I then ran the Python code in my terminal, which activated the camera. Head tracking began, and from that point, turning my head to the left switched the light on, while turning it to the right switched it off. The following portion of the code made this possible:

while True:
       # Capture a frame from the camera
       ret, frame = cap.read()
       if not ret:
           break

       # Convert frame to RGB
       rgb_frame = cv2.cvtColor(frame, cv2.COLOR_BGR2RGB)

       # Process the frame with Mediapipe
       results = face_mesh.process(rgb_frame)

       # If a face is detected, analyze head direction
       if results.multi_face_landmarks:
           landmarks = results.multi_face_landmarks[0].landmark
           direction = calculate_turn_direction(landmarks)
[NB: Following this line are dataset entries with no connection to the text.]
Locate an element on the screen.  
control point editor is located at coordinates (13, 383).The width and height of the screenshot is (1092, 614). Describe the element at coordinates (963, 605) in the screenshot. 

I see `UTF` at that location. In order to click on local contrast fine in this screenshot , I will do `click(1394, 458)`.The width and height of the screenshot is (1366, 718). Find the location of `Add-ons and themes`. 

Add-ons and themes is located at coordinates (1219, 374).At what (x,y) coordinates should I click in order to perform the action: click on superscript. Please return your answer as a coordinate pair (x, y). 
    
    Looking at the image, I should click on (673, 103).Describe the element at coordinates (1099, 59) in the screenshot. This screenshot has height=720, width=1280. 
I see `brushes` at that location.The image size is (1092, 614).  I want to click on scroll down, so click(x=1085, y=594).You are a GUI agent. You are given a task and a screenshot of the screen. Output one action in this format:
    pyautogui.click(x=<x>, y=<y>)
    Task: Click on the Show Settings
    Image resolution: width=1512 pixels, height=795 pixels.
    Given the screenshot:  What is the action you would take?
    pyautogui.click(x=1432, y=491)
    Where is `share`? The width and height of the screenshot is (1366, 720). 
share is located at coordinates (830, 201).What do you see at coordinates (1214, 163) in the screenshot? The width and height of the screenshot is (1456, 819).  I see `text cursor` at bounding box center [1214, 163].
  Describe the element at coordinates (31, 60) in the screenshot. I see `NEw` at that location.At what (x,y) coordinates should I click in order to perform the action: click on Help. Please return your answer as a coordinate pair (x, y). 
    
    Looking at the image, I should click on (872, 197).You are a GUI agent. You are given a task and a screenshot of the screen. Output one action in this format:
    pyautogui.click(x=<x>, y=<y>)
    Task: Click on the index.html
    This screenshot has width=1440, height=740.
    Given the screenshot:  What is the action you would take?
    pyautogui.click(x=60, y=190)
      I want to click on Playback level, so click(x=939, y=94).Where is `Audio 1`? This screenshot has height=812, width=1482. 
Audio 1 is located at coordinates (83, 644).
           if direction < LEFT_THRESHOLD and not led_on:
               print("Head turned left - Turning LED on")
               arduino.write(b'1')  # Send signal to Arduino to turn LED on
               led_on = True

           elif direction > RIGHT_THRESHOLD and led_on:
               print("Head turned right - Turning LED off")
               arduino.write(b'0')  # Send signal to Arduino to turn LED off
               led_on = False

       # Display the frame (optional)
       cv2.imshow("Head Movement Detection", frame)
       if cv2.waitKey(1) & 0xFF == ord('q'):
           break

 

Final Project:

Have a look at how the final project turned out in this short YouTube video:

https://youtu.be/6M-4nbYk2Is

Here is a progress of what happens when the user turns their head left and right:

Final Thoughts & Reflection:

This homework exercise was both fun and enjoyable. It pushed me to learn Arduino while thinking creatively about solving problems. Throughout the project, I kept considering how it might be integrated into my final project. So, instead of making this exercise long and complex, I approached it as a potential feature for the final project. That’s where I envision improvements and a broader application of this single project. That’s all for now!